Product News
Announcing Cloud Insights for Amazon Web Services

Outage Analyses

Internet Outages That Disrupted 2022 and How to Prepare for 2023

By Internet Research Team
| | 10 min read

This post is also available for: Germany (Deutsch), Spain (Español), France (Français), Italy (Italiano) & Japan (日本語).

Summary

We’re ringing in the New Year with a look back at how Internet outages disrupted business operations in 2022, be it through canceled flights, connectivity failures, or communication mishaps. And we share how your IT teams can better prepare in 2023.

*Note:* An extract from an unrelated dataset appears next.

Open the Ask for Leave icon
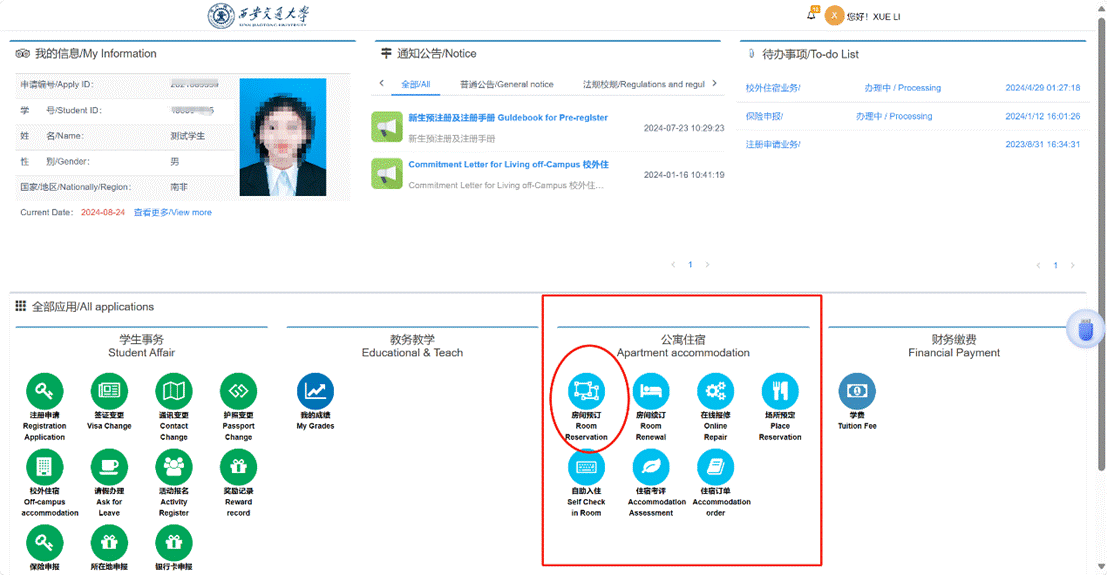1107x575 pixels. coord(109,468)

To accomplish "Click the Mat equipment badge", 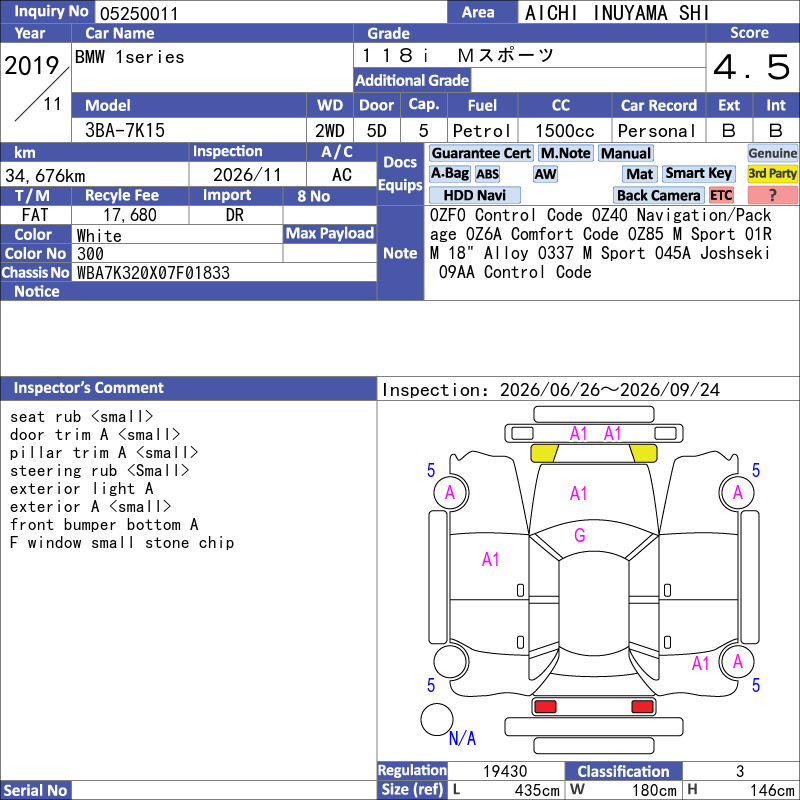I will 640,174.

Outages happen every day, both big and small, and all over the world. In 2022, outages were as disruptive as ever—causing poor user experiences and sometimes crippling business operations. ThousandEyes recorded thousands of outage events last year with our network-agnostic data, which lets us see clearly across the Internet and into the cloud. We provide these insights to our customers so they can plan proactively and mitigate downtime where possible. From that work, we created this timeline recapping some of the events we observed and their lessons. Our aim is to help you stay online and operational in 2023.


Join the "Top Outages of 2022" webinar to hear our experts' analysis and takeaways. Save your spot now.


British Airways, February 25, 2022

What Happened: British Airways' online services outage caused hundreds of flight cancellations and disruptions in the airline's operations, including at its London Heathrow hub—the busiest international airport in the world. Our monitoring shows that this incident occurred when application servers became unresponsive rather than due to a network issue.

Geo Impact: Global → Read the Outage Analysis

Learning: Architecting backends that avoid single points of failure can reduce the likelihood of a chain of events, like the one experienced by British Airways, that can ground your entire fleet.

Twitter, March 28, 2022

What Happened: Twitter was rendered unreachable after a Russian Internet and satellite communications provider blackholed traffic by announcing one of Twitter’s prefixes. BGP misconfigurations are not uncommon. However, they can also be used to block traffic in a targeted way, and it is not always easy to tell when the situation is accidental versus intentional. 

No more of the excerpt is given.